Seth Flaxman, professore associato di computer science all’Università di Oxford, ha dichiarato a Science Media Centre che i tre economisti omettono questioni chiave rispetto alle trasmissione delle malattie, come il fatto che se un lockdown è meno efficace del precedente è «perché molte persone sono già infette; i lockdown non salvano immediatamente vite, perché c’è un lasso di tempo dal contagio alla morte, quindi per vedere l’effetto delle chiusure sulle morti di Covid è necessario aspettare circa due o tre settimane».
Lo studio degli economisti è poi inaccurato dal punto di vista statistico: Samir Bhatt, professore di statistica e salute pubblica all’Imperial College London, ha sottolineato come il lavoro si sia concentrato sulla «prima ondata di Sars-CoV-2 e su un numero molto limitato di Paesi», mentre ci sono state le varianti della Sars-CoV-2 e altri lockdown in seguito.
Infine, ricordiamo che se da una parte i lockdown hanno avuto un impatto sul reddito e sulla salute mentale di molte persone in tutto il mondo, hanno però anche ridotto la trasmissione del virus e salvato vite. Già nel giugno 2020 due studi (qui e qui) pubblicati dalla rivista Nature prendevano in esame più Paesi e chiarivano come i lockdown avessero impedito decine di milioni di contagi e salvato milioni di vite. A febbraio 2021 uno studio pubblicato su Science che prendeva in considerazione 41 Paesi aveva dimostrato come l’obbligo di stare a casa aveva ridotto la diffusione del virus circa del 15 per cento, valore relativamente piccolo ma comunque benefico, e che la chiusura delle attività economiche aveva ridotto la diffusione del 17,5-20 per cento circa.

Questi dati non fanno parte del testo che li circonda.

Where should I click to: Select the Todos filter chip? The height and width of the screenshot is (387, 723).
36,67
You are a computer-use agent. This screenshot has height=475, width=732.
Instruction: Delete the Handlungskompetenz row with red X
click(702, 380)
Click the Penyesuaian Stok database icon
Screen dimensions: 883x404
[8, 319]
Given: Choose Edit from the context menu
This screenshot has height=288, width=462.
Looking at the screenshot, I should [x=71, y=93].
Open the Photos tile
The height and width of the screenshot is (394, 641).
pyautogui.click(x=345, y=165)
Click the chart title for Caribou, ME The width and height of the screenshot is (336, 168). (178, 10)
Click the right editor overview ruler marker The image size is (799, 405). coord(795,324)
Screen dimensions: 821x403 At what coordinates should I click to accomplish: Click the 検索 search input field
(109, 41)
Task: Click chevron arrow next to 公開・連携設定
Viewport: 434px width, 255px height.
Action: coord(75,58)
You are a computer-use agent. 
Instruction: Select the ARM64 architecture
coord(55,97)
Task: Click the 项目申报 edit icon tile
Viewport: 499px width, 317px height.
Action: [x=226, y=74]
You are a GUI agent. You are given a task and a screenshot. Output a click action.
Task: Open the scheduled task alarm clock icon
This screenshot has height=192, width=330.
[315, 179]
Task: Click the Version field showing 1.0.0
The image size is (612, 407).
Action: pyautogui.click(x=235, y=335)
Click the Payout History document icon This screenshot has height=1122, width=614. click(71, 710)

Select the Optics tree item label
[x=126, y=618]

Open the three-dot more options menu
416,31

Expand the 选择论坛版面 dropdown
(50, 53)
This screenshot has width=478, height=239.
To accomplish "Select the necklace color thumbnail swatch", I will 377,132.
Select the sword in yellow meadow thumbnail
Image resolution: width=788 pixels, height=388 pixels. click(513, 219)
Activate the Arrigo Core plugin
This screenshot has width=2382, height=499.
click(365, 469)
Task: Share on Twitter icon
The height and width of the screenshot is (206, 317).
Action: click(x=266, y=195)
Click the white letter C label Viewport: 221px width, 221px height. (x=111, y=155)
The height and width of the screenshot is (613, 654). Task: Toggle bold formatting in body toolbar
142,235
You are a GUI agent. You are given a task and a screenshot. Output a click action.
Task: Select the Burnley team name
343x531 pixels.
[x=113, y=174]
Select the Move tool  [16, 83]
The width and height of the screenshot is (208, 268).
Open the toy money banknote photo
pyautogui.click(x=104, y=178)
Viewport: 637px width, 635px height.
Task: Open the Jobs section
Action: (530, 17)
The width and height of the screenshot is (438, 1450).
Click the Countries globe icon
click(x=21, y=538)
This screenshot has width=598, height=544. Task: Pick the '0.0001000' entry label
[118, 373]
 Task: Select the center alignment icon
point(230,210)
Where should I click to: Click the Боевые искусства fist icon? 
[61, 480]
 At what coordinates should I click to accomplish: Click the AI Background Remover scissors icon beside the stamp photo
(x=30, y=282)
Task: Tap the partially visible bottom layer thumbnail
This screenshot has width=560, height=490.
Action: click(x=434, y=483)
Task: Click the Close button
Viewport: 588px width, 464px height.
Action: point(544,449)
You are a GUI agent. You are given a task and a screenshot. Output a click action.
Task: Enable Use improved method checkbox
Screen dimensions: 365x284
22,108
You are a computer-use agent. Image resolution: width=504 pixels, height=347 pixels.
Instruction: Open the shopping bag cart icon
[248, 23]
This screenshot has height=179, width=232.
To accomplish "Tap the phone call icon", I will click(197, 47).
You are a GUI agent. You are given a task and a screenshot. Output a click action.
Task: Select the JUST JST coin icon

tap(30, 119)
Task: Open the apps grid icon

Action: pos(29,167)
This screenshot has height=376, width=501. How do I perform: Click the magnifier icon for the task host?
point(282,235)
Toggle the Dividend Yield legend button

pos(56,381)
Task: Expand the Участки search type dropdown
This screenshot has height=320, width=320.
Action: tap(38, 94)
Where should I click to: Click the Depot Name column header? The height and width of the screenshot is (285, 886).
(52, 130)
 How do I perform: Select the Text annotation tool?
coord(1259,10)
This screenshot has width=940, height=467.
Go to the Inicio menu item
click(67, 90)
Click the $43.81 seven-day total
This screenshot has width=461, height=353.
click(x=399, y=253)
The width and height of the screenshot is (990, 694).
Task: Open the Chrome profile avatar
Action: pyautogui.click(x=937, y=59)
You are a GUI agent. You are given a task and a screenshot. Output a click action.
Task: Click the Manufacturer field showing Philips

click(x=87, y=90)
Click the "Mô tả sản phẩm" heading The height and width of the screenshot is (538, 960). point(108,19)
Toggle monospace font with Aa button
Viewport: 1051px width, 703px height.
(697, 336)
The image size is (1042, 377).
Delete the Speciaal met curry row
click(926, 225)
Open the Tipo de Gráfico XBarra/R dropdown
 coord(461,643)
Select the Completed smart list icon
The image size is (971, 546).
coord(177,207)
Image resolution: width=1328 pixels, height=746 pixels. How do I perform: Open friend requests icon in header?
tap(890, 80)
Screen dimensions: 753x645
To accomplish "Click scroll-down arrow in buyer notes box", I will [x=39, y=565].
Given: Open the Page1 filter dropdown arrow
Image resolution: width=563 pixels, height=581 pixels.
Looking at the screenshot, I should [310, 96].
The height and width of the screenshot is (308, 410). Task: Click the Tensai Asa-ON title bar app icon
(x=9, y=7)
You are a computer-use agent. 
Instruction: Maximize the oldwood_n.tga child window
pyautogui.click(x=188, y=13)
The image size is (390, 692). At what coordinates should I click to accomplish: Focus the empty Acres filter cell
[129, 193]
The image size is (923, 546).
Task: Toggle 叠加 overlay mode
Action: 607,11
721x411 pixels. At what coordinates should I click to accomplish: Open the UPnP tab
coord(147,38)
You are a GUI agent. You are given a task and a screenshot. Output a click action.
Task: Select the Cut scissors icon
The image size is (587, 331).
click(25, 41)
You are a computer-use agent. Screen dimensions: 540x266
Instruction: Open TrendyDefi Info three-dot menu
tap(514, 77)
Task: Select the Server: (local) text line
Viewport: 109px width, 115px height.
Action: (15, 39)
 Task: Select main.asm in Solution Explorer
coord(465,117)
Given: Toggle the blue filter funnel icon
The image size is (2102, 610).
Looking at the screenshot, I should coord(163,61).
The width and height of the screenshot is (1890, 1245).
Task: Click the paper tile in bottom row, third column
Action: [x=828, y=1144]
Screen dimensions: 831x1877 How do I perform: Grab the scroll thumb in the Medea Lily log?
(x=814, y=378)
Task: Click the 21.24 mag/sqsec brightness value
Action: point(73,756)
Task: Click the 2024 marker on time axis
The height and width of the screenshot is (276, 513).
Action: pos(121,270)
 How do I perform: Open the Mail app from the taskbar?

In conclusione: la ricerca al centro della nostra analisi non è completa ma in aggiornamento, la definizione di lockdown non è quella condivisa dalla comunità scientifica e i risultati finora ottenuti non sono in linea con quanto dimostrato in passato. Oggi ci sono numerose prove a sostegno dell’utilità che i lockdown hanno avuto nell’arginare la diffusione del virus, per quanto il loro impatto sia stato significativo sull’economia dei Paesi coinvolti.